● EXCERTO DO TEXTO:

------------------------------------------------

Por Reynaldo Rocha
Prezado ministro Celso de
Mello,
Permita-me chamá-lo como se
o senhor não fosse o que é, nem exerça a mais nobre função que um operador do
direito pode exercer.
Sei que o senhor jamais
falará sobre o aparelhamento em curso no Supremo Tribunal Federal. A dignidade
e honradez que o caracterizam não permitiria. Mas também sei que um jurista com
sua inteligência e seus conhecimentos enxerga o que está acontecendo.
Os bombeiros costumam dizer
que nenhum incêndio começa grande. É uma das tais verdades óbvias, mas é nelas
que reside a sabedoria inquestionável.
Alinho-me
às teses dos ministros Luiz Fux, Cármem Lúcia e Marco Aurélio. Mas quem sou eu
para sugerir uma nova leitura ao decano do STF? De qualquer forma, sou um
cidadão brasileiro. Com uma história minúscula na luta pela moralização deste
país, desde o combate à ditadura (quando o Poder Judiciário era a única
esperança) até os tristes tempos atuais.

------------------------------------------------

● BLOCO DE DADOS:
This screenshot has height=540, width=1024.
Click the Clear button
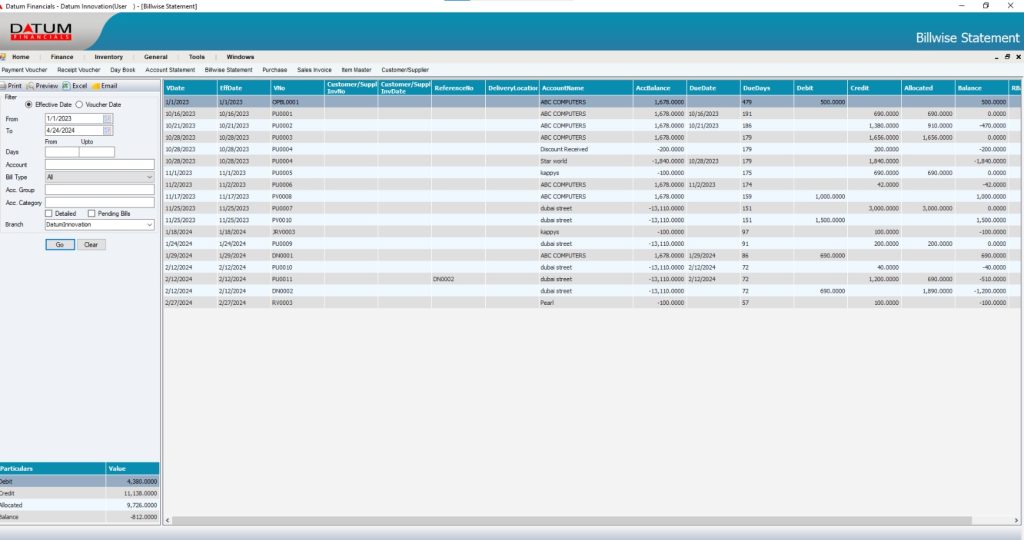point(89,244)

------------------------------------------------

● ENUNCIADO:
De acordo com a carta ao ministro Celso de Mello, o que os bombeiros costumam dizer?

● RESOLUÇÃO:
Que nenhum incêndio começa grande.